Antimafia ma non troppo

Quando si tratta di chiacchierare di politica, i giornali sono prodighi di particolari e di approfondimenti più o meno pertinenti, quando si passa dalle schermaglie tattiche di partiti e correnti ai contenuti di leggi in discussione al Parlamento, il taglio diventa estremamente superficiale, approssimativo e confuso. Ragion per cui è spesso difficile coglierne la portata, il contenuto e capire il motivo del contendere.

Non so quindi se ho ben inteso, ad esempio, quale sia il nocciolo della questione in materia di codice antimafia. Mi pare si stia discutendo sulla opportunità di applicare le misure della lotta alla criminalità organizzata (sequestro e confisca dei beni) anche ai casi di corruzione. Materia delicata e complessa.

Senza voler fare il processo alle intenzioni, sembra che niente a che fare con l’ansia di   evitare i rischi di un giustizialismo paralizzante abbia la posizione strumentale di chi teme che questa mannaia allargata possa abbattersi su significative fette di politica corrotta o in bilico tra spregiudicatezza e corruzione: tale atteggiamento si nasconde dietro i tecnicismi per boicottare una legge scomoda per un sistema di potere alquanto tentato di lasciarsi corrompere.

Prescindo quindi da queste eventuali fuorvianti, opportunistiche e maliziose posizioni, lasciandole alla coscienza dei parlamentari. Riporto il dibattito alla buona fede ed alle rette intenzioni dei protagonisti. Da una parte c’è l’esigenza di combattere con efficacia e possibilmente di prevenire il fenomeno dilagante della corruzione: a detta della Corte dei Conti sarebbe la causa principale del dissesto finanziario nei conti pubblici. Dall’altra parte esiste il pericolo di creare confusione facendo di ogni erba (reati diversi) un fascio (mafia).

Nella mano dei politici parlano, più o meno opportunamente, magistrati in prima linea sul fronte antimafia e anticorruzione, che vengono giustamente ascoltati non fosse altro per il fatto che sarà la magistratura a dover applicare questi provvedimenti (per la verità tutte le leggi devono essere applicate dai giudici, non per questo devono essere loro a dettarle direttamente o indirettamente). Mi sembra di capire che il Parlamento sia giunto ad un testo che risponde sostanzialmente alle valutazioni del procuratore nazionale antimafia (specificare al meglio i limiti tra corruzione e mafia), mentre tale testo viene aspramente criticato dal presidente dell’Autorità anticorruzione (non è condivisibile la traslazione tout court della normativa antimafia alla corruzione).

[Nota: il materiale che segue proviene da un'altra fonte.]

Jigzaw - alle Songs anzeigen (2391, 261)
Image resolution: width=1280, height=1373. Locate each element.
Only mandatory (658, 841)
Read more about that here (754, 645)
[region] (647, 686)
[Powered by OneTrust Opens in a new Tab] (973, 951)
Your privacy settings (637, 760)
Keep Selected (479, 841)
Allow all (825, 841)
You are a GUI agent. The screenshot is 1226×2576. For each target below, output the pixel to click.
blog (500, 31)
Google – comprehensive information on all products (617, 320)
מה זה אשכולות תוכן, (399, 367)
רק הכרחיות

Che i parlamentari siano piuttosto confusionari nel legiferare è un dato scontato, ma bene o male spetta a loro questo potere: mi pare che in questa fase il fiato giudiziario stia un po’ troppo sul collo legislativo delle nostre istituzioni. Le leggi non le devono fare né Franco Roberti, né Raffaele Cantone, ma il Parlamento, mediando al meglio tra le diverse istanze, esigenze e impostazioni. Altrimenti si arriva alla paralisi e non se ne esce più.

Ricordo quando operavo nell’ambito della programmazione e gestione teatrale: mi facevo spesso scrupolo di ascoltare (troppo) i tecnici, gli addetti ai lavori, etc. Un astuto collega mi confortava, riportandomi alla realtà: «Se stessimo rigorosamente ai pareri dei musicologi non metteremmo in scena neanche la recita della poesia di Natale…». A ognuno il suo compito. Penso debba essere così anche a livello delle massime istituzioni.

Per ritornare a bomba vedo il rischio che il provvedimento di legge in questione, stiracchiato dai soloni giudiziari, finisca nel binario morto (con grande soddisfazione dei disfattisti): lo dice il ministro della giustizia. Lui ha l’autorità per esprimere tali timori. Io non ho l’autorità, ma mi permetto di temere che, gira e rigira, il codice antimafia, anziché essere applicabile ai corrotti, finisca in cavalleria. Operazione tutt’altro che cavalleresca.